EL VIAJE

 

            Me entregó una manita cálida y dijo:

             –Ahora es tú responsabilidad.

            Cogí al chiquillo, podría tener unos seis o siete años de edad, y me dirigí hacia la terminal de llegadas. Pasé aduanas y nos introducimos en el recinto para recoger la pequeña maleta donde traía lo poco que le habían dejado sus parientes allá en la Galicia mas profunda.

            Salimos de allí con la esperanza de encontrar a alguien que reclamara su personita. Nadie hizo ademán de conocerle o de acercarse a él.  Yo le hacía preguntas:

           – ¿Ves a tú mamá?

            –¿Alguien ha venido a buscarte?

            El muchacho, asombrado y triste, me miraba sin responder.
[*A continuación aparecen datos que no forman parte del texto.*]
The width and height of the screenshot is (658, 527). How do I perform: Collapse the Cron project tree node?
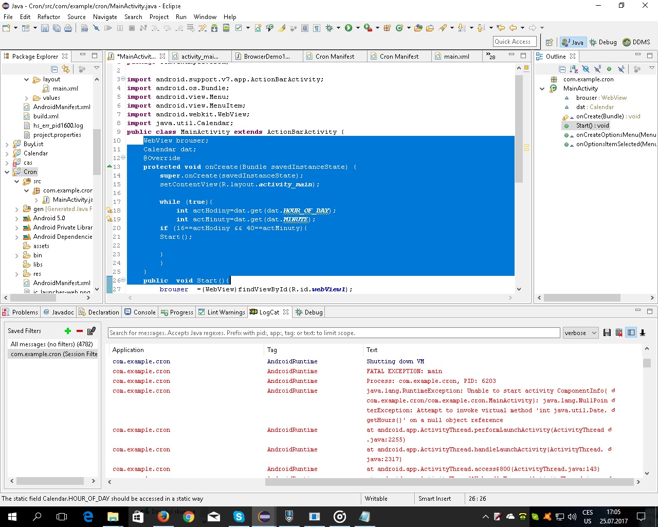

            Lo llevé a las oficinas de la compañía aérea donde trabajaba de azafata de tierra.  Entre mi jefe y yo buscamos por todas partes un contacto que el chico pudiera llevar en su maleta, ya que en los papeles que me había entregado la sobrecargo que traía al chico a su cuidado, no había ni teléfono ni domicilio particular.  Solo encontramos una dirección de un puesto en el mercado de Guaicaipuro en Caracas.

            El avión había tomado tierra a las ocho de la noche, con lo cual, que un mercado estuviera funcionando a esa hora era imposible, en cualquier parte del mundo los mercados trabajan solo de mañana y en Venezuela era igual. ¿Es que nadie pensó que el niño llegaría a esas horas a Caracas?, los familiares lo dejaron en el avión y se desentendieron del crio.  El muchacho hizo transbordo desde Santiago de Compostela hasta Madrid y de Madrid a Caracas, había estado volando unas diez o doce horas seguidas.

            Eran los años sesenta, los de la emigración española para encontrar una vida mejor pagada.  Los padres se iban del país dejando atrás a sus hijos, quizá recién nacidos o muy pequeños.

            Hablé con mi jefe y le dije:

            –Si a usted no le importa yo me llevo al niño a mi casa y mañana por la mañana lo traslado al mercado a ver si encontramos a sus padres.

           –¿Está segura que quiere hacer eso? –Inquirió asombrado de mi decisión. Yo apenas tenía veintidós  años, pero la vida me había hecho fuerte.

            Contesté:

            –Claro que sí.

            –Bueno, me parece bien, téngame al corriente de lo que suceda.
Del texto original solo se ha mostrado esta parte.